When “All That’s Left of You” begins, we’re immediately off to the races. A percussive, driving score follows two teen boys — one named Noor (Muhammad Abed Elrahman) — racing through the streets of the West Bank in 1988 during the First Intifada, or uprising. The moment is filled with glee, the boys leaping over rooftops and chasing each other with abandon until they happen upon a protest against the Israeli occupation.  

Noor’s friend wants to go home, but Noor has no love for the Israeli forces. He needles his friend (“Are you scared?”), and joins up with the other marchers. Moments later, shots ring out. Noor tries to duck into a car parked on the side of the road just as an IDF bullet shatters the glass windshield. Director Cherien Dabis leaves you hanging on this harrowing moment, the camera peering out through the broken glass. We suddenly switch to Noor’s mother, Hanan (played by Dabis), staring down the barrel of the camera. To understand her son, she says, you have to first understand his grandfather.  

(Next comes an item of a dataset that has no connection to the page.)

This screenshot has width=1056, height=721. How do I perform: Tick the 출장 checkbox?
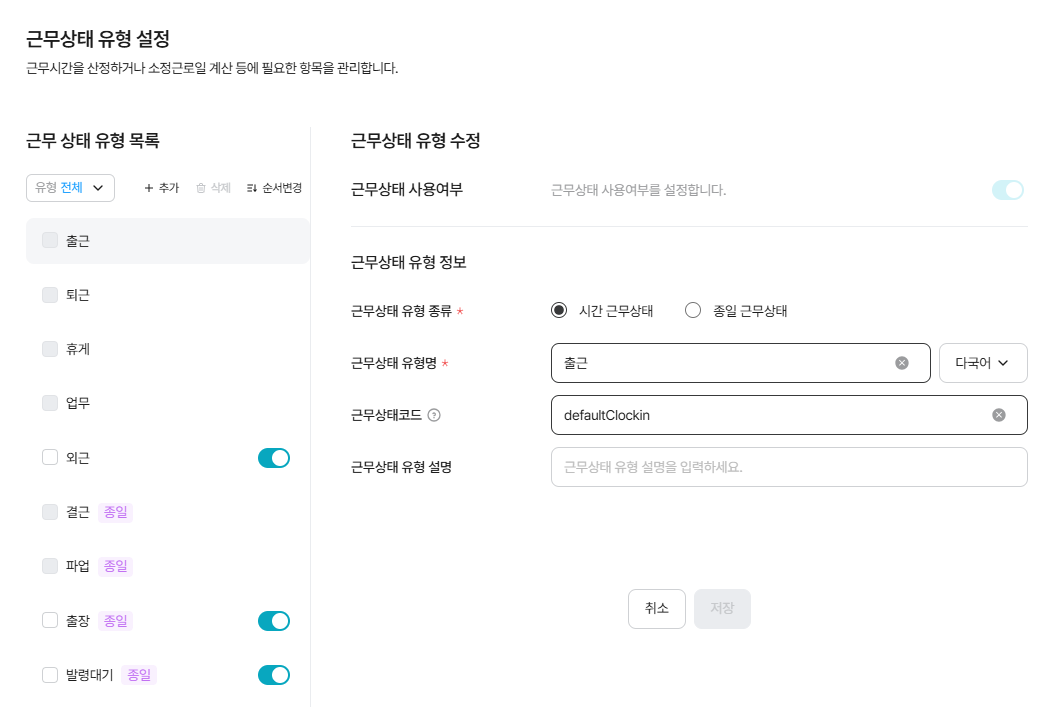tap(50, 621)
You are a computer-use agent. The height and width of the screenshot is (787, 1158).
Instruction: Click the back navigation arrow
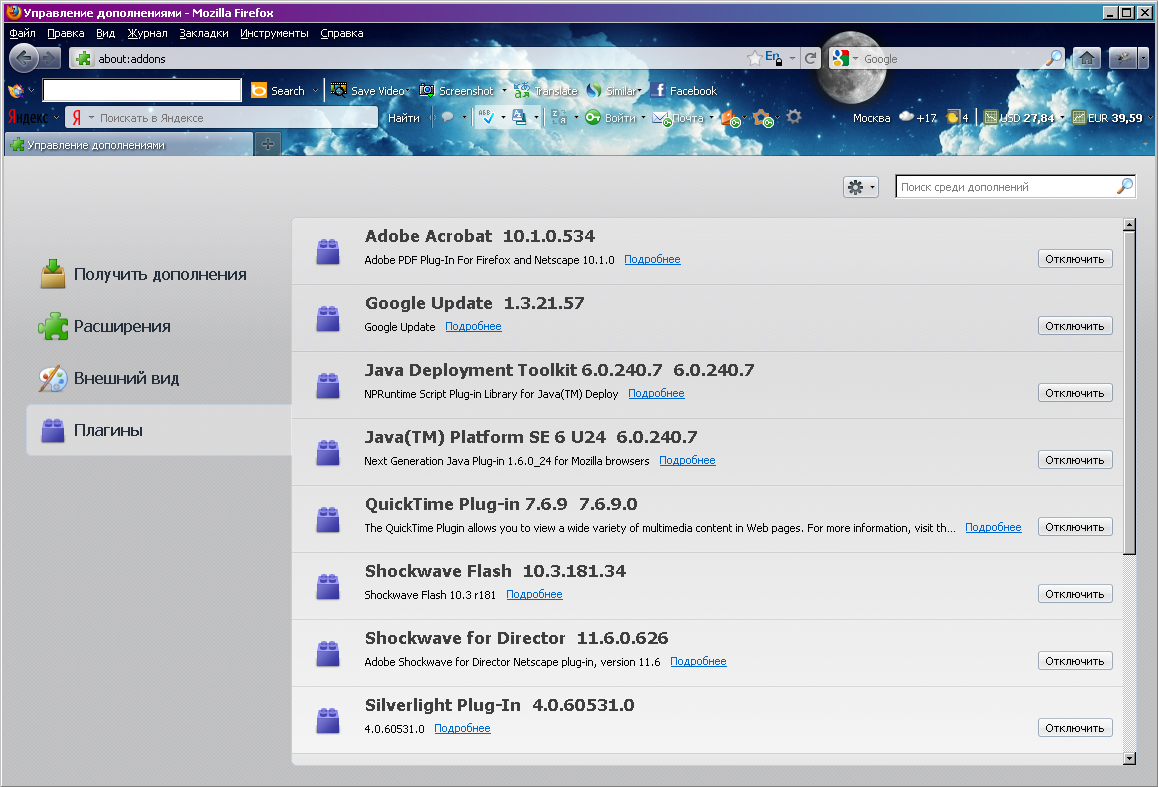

“All That’s Left of You” is a sweeping epic spanning roughly 80 years of one Palestinian family’s existence, starting with the mass expulsion of Palestinians from what is now Israel in 1948. The film seamlessly cuts back and forth between Noor, his father Salim, and his grandfather Sharif at different points in their lives. There’s a familial aspect to the casting here as well — Adam Bakri plays Sharif as a young man while his father, the late Mohammad Bakri, plays him as an older man. Adam’s brother Saleh Bakri plays Sharif.